Pada pagi ulang tahunnya yang ke-30, Joseph K. ditangkap. Ia ditangkap bukan karena melakukan sesuatu yang salah—ia bahkan tidak tahu kesalahannya apa—dan ia tidak benar-benar ditahan, karena ia tetap bisa bekerja dan tidur di rumah. Tapi sejak saat itu, hidupnya tidak lagi milik sendiri. Ia adalah terdakwa, dan tuduhan terhadapnya menguap seperti kabut di koridor panjang pengadilan yang tidak punya pintu masuk yang jelas dan tidak menawarkan pintu keluar yang pasti. Ia menjadi bagian dari proses, dan dalam dunia Kafka, “proses” adalah sinonim dari penderitaan yang dilembagakan.
Dalam The Trial, Kafka tidak membangun cerita tentang perlawanan, juga bukan kisah tentang pemberontakan atau pembebasan. Sebaliknya, ia menulis orkestra sunyi tentang penyerahan diri kepada absurditas. Joseph K. adalah pegawai bank yang efisien, sopan, punya nalar, dan yakin bahwa jika semuanya dijelaskan dengan baik, maka keadilan akan berpihak kepadanya. Ia percaya bahwa sistem, betapa rumit dan kaburnya, pasti memiliki logika—dan logika itu pada akhirnya akan membebaskannya. Tapi justru itulah tragedinya: kepercayaannya pada sistem adalah bahan bakar utama dari kehancurannya.

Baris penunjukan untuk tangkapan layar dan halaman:
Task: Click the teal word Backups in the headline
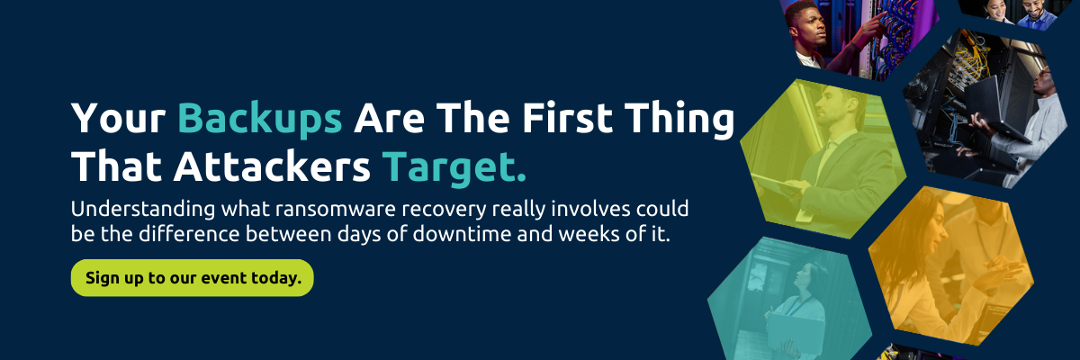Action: pos(260,119)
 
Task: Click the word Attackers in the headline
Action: pos(272,166)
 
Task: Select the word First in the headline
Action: pos(567,118)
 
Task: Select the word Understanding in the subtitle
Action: pos(143,210)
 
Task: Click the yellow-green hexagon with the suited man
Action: pos(823,158)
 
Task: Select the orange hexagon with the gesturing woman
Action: pos(951,266)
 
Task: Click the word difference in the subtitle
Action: pos(189,234)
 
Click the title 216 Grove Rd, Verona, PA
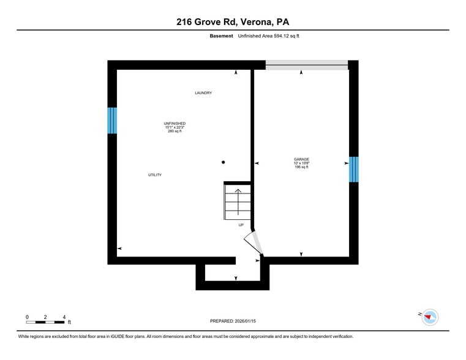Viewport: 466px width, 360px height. (233, 22)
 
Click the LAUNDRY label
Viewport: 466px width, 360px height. (203, 93)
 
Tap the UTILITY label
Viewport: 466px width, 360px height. (155, 175)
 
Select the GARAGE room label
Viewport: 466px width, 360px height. (301, 159)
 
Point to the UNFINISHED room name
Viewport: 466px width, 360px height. (175, 124)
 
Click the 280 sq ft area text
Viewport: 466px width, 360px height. (175, 132)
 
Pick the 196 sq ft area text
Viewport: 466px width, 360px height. (301, 167)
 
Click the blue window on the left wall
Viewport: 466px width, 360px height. (112, 121)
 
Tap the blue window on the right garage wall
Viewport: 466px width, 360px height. (353, 170)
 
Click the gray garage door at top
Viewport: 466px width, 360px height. (306, 64)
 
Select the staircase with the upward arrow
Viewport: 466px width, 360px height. (238, 201)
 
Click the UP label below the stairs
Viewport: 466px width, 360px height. (241, 225)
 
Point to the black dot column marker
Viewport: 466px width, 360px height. (224, 162)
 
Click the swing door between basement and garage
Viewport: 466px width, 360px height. (254, 243)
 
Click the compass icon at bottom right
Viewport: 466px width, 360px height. (430, 317)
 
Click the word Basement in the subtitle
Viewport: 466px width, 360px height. (221, 36)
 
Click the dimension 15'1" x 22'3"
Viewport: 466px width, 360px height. (175, 127)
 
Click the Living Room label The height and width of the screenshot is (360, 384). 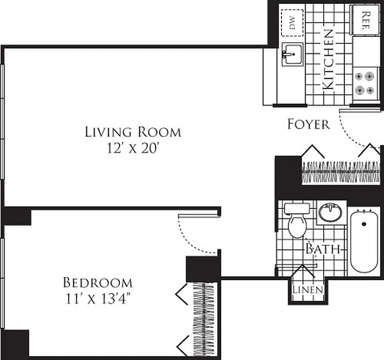coord(133,132)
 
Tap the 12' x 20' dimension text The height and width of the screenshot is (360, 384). coord(133,148)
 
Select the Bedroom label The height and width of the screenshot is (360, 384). coord(98,283)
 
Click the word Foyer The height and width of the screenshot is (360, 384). coord(308,124)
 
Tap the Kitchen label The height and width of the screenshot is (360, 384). coord(329,59)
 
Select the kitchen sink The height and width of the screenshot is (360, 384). coord(292,55)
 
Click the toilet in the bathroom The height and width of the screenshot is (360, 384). coord(297,223)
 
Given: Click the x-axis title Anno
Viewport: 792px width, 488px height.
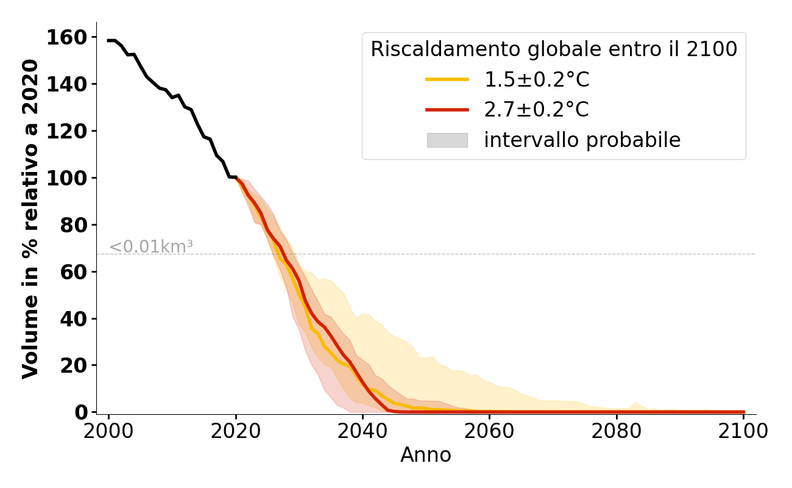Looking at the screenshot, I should tap(426, 455).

KETENTUAN SOAL -
Silakan lanjutkan tulisan tentang The Trial, mulai setelah kalimat terakhirnya. Baris-baris ini tidak ada hubungannya dengan tulisan tentang The Trial.

HASIL LATIHAN -
Kafka tidak memberi kita kejelasan siapa yang menuduh K., tidak juga menawarkan pengadilan konvensional. Semua proses terjadi di ruang-ruang sewaan yang pengap, di tangga-tangga belakang gedung apartemen, di kantor yang lebih mirip ruang penyiksaan administratif. K. bertemu penjaga, pengacara, pelukis pengadilan, para perempuan yang terjerat dalam jaringan yang sama. Tapi tak satu pun dari mereka benar-benar menolong. Mereka hanya memberi ilusi bahwa sistem bisa dijelaskan, bahwa jalur informal bisa membantu, bahwa masih ada waktu. Tapi semuanya hanya menunda eksekusi yang telah ditetapkan.
Ada keganjilan yang menggelitik dalam cara Kafka memperlakukan proses hukum ini. Tidak ada letupan dramatis, tidak ada jerit protes atau ledakan emosi. Yang ada hanya formalitas yang terlalu tenang, terlalu rapi, dan terlalu sopan untuk disebut kejam—meskipun hasil akhirnya tetap saja pembunuhan. Dunia Kafka bukan distopia penuh darah, tapi distopia yang memakai dasi. Ia membunuh dengan jadwal, dengan file, dengan kata-kata netral dan petunjuk arah yang terlalu banyak. Dan Joseph K., tokoh kita, tetap berpikir bahwa mungkin jika ia berbicara dengan pejabat yang lebih tinggi, semuanya akan beres.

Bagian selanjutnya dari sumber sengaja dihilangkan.